[The task]
Return all lines of the data in which the string "computer" occurs.

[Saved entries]
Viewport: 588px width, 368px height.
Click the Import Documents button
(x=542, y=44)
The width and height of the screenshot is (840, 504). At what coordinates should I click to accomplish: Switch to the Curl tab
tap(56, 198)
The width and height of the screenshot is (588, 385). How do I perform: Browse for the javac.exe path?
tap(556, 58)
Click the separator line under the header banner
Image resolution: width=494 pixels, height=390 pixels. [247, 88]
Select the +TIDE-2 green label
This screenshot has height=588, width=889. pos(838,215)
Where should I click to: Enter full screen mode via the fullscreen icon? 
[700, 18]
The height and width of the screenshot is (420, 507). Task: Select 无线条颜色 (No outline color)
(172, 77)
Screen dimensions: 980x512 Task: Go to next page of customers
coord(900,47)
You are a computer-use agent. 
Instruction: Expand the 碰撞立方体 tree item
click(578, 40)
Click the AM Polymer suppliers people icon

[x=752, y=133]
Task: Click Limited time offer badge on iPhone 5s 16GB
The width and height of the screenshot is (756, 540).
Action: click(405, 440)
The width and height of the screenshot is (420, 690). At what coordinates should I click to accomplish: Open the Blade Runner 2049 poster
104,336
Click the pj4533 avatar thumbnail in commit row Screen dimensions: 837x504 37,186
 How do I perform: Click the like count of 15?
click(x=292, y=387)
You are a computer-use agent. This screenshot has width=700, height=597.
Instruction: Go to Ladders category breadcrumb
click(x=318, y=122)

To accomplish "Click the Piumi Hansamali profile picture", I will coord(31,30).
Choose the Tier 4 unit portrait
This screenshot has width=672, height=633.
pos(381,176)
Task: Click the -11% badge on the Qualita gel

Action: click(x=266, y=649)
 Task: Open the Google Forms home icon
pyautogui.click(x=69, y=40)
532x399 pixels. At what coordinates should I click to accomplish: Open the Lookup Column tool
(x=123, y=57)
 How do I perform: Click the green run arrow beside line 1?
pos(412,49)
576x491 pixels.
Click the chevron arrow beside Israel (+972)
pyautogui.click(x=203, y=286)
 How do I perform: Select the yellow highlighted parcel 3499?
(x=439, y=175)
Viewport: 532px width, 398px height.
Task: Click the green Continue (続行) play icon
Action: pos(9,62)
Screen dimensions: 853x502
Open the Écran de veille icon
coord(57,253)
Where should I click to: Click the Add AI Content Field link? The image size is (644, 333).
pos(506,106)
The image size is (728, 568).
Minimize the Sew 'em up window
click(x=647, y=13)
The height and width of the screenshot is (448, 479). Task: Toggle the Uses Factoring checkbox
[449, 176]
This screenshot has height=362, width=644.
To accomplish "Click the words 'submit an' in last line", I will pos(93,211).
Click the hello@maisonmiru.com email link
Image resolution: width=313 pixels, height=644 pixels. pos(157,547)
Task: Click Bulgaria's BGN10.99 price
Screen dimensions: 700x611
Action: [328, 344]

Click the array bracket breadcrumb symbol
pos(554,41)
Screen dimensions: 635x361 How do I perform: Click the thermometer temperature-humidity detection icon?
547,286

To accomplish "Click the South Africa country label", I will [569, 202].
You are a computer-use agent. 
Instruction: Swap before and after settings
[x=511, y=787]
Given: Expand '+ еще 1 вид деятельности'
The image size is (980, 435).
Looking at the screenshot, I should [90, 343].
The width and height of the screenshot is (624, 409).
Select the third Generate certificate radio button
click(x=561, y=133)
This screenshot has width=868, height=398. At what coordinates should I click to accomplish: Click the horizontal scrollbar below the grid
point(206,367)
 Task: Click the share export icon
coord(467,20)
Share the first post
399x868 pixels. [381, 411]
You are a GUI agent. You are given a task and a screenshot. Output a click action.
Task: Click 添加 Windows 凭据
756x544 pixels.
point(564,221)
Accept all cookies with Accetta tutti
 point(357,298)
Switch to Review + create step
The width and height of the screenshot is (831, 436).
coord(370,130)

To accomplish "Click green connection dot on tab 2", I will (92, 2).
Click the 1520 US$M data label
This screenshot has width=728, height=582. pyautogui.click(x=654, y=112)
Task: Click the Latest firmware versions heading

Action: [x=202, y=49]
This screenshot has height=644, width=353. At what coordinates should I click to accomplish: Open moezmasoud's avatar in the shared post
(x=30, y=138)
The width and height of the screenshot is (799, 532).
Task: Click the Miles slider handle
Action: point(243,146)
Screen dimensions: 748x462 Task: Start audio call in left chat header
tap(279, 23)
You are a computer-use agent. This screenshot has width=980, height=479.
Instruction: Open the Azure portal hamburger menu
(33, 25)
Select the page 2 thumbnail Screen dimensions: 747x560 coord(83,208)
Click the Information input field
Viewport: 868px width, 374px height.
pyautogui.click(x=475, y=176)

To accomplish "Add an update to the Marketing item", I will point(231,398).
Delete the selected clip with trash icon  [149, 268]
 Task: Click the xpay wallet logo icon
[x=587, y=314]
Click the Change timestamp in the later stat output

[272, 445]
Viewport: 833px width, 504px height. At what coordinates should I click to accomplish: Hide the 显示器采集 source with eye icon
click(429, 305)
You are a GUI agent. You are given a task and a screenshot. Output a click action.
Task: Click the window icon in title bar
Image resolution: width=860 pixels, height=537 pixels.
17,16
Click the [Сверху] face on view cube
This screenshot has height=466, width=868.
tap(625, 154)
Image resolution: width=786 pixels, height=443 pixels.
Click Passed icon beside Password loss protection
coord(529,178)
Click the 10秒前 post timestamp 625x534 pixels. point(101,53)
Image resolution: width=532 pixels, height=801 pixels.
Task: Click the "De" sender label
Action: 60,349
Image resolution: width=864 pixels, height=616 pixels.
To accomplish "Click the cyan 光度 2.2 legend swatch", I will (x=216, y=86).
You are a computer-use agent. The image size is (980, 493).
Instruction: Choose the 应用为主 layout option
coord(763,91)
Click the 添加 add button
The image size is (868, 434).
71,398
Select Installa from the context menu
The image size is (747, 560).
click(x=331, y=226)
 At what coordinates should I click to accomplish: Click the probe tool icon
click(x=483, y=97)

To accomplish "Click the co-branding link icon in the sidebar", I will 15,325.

[Answer below]
You are a computer-use agent. 
You are a computer-use agent. This screenshot has width=700, height=597.
You are a computer-use agent. 
You are a computer-use agent. This screenshot has width=980, height=479.
You are a computer-use agent. The image size is (980, 493).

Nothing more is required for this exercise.